• **Work item**: Because the material must match the original, reproduce every line of it exactly.

• **Recorded information**:
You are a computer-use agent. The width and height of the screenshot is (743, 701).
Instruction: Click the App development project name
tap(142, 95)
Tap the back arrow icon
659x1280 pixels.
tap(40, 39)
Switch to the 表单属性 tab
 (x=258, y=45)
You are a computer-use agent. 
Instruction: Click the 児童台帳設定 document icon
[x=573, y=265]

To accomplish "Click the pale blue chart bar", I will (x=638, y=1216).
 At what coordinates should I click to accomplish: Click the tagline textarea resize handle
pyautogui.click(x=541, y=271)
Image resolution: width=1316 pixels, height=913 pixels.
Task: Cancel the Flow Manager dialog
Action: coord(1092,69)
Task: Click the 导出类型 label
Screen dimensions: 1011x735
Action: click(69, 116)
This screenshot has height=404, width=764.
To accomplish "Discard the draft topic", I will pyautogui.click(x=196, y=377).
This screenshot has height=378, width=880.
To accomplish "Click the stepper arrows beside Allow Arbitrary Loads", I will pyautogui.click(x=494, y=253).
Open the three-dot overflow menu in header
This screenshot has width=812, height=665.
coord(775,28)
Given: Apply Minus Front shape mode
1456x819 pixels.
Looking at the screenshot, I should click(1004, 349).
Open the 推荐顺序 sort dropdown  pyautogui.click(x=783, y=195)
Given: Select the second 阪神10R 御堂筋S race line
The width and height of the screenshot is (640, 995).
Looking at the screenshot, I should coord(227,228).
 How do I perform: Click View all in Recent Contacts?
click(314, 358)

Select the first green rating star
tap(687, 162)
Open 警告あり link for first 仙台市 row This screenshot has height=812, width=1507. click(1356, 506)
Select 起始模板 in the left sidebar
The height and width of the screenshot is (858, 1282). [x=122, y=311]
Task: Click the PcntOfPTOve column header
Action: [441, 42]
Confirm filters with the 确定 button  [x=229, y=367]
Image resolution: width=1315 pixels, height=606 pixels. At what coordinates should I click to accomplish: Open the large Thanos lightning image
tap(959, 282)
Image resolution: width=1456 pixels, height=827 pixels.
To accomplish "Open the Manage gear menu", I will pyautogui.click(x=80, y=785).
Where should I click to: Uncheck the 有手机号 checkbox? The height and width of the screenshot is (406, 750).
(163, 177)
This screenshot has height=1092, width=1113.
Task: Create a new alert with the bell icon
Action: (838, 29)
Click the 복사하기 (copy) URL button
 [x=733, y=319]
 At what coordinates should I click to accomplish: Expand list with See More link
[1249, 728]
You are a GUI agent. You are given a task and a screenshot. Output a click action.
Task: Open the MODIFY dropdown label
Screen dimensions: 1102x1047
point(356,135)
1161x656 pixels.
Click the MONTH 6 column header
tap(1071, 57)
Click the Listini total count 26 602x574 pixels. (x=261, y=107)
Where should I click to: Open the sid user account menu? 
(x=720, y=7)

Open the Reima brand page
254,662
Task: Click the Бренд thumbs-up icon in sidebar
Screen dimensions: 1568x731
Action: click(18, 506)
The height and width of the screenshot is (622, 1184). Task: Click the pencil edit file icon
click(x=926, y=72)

• **Expected answer**:
You are a computer-use agent. The width and height of the screenshot is (743, 701).
Instruction: Click the App development project name
tap(142, 95)
Tap the back arrow icon
659x1280 pixels.
tap(40, 39)
Switch to the 表单属性 tab
 (x=258, y=45)
You are a computer-use agent. 
Instruction: Click the 児童台帳設定 document icon
[x=573, y=265]

To accomplish "Click the pale blue chart bar", I will (x=638, y=1216).
 At what coordinates should I click to accomplish: Click the tagline textarea resize handle
pyautogui.click(x=541, y=271)
Image resolution: width=1316 pixels, height=913 pixels.
Task: Cancel the Flow Manager dialog
Action: coord(1092,69)
Task: Click the 导出类型 label
Screen dimensions: 1011x735
Action: click(69, 116)
This screenshot has height=404, width=764.
To accomplish "Discard the draft topic", I will pyautogui.click(x=196, y=377).
This screenshot has height=378, width=880.
To accomplish "Click the stepper arrows beside Allow Arbitrary Loads", I will pyautogui.click(x=494, y=253).
Open the three-dot overflow menu in header
This screenshot has width=812, height=665.
coord(775,28)
Given: Apply Minus Front shape mode
1456x819 pixels.
Looking at the screenshot, I should click(1004, 349).
Open the 推荐顺序 sort dropdown  pyautogui.click(x=783, y=195)
Given: Select the second 阪神10R 御堂筋S race line
The width and height of the screenshot is (640, 995).
Looking at the screenshot, I should coord(227,228).
 How do I perform: Click View all in Recent Contacts?
click(314, 358)

Select the first green rating star
tap(687, 162)
Open 警告あり link for first 仙台市 row This screenshot has height=812, width=1507. click(1356, 506)
Select 起始模板 in the left sidebar
The height and width of the screenshot is (858, 1282). [x=122, y=311]
Task: Click the PcntOfPTOve column header
Action: [441, 42]
Confirm filters with the 确定 button  [x=229, y=367]
Image resolution: width=1315 pixels, height=606 pixels. At what coordinates should I click to accomplish: Open the large Thanos lightning image
tap(959, 282)
Image resolution: width=1456 pixels, height=827 pixels.
To accomplish "Open the Manage gear menu", I will pyautogui.click(x=80, y=785).
Where should I click to: Uncheck the 有手机号 checkbox? The height and width of the screenshot is (406, 750).
(163, 177)
This screenshot has height=1092, width=1113.
Task: Create a new alert with the bell icon
Action: (838, 29)
Click the 복사하기 (copy) URL button
 [x=733, y=319]
 At what coordinates should I click to accomplish: Expand list with See More link
[1249, 728]
You are a GUI agent. You are given a task and a screenshot. Output a click action.
Task: Open the MODIFY dropdown label
Screen dimensions: 1102x1047
point(356,135)
1161x656 pixels.
Click the MONTH 6 column header
tap(1071, 57)
Click the Listini total count 26 602x574 pixels. (x=261, y=107)
Where should I click to: Open the sid user account menu? 
(x=720, y=7)

Open the Reima brand page
254,662
Task: Click the Бренд thumbs-up icon in sidebar
Screen dimensions: 1568x731
Action: click(18, 506)
The height and width of the screenshot is (622, 1184). Task: Click the pencil edit file icon
click(x=926, y=72)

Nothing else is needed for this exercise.